■ **The problem**
Reproduce, exactly, the lines of the material below from the line containing "The width and height of the screenshot is (760, 555)." through the line containing "Uncheck the Allow", with both end lines included and nothing else.

■ **Dataset**
========
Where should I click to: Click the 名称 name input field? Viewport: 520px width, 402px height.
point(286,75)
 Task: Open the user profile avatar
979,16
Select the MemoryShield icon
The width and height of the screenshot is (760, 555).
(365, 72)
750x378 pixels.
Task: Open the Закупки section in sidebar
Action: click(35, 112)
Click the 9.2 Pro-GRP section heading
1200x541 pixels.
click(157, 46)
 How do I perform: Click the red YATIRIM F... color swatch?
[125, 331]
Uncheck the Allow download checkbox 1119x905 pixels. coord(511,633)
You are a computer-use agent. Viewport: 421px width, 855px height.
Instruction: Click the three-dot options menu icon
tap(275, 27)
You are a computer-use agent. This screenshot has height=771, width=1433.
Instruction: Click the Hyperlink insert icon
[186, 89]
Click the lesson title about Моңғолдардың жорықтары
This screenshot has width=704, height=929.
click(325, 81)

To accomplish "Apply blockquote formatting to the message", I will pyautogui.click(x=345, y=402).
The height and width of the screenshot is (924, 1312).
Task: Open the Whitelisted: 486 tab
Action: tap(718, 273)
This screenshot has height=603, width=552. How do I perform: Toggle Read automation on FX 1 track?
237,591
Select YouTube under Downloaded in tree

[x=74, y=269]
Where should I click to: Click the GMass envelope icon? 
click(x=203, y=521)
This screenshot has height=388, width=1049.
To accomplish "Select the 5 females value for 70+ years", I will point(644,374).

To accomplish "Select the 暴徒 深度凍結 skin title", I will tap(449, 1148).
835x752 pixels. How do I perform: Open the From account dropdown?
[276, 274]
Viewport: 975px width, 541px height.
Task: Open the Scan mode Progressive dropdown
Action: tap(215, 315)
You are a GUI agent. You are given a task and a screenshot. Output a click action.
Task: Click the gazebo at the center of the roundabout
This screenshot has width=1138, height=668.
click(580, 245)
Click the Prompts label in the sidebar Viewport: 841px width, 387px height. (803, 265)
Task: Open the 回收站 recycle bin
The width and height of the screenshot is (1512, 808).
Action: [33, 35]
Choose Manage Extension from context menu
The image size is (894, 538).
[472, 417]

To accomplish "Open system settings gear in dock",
========
■ **Solved exercise**
The width and height of the screenshot is (760, 555).
(365, 72)
750x378 pixels.
Task: Open the Закупки section in sidebar
Action: click(35, 112)
Click the 9.2 Pro-GRP section heading
1200x541 pixels.
click(157, 46)
 How do I perform: Click the red YATIRIM F... color swatch?
[125, 331]
Uncheck the Allow download checkbox 1119x905 pixels. coord(511,633)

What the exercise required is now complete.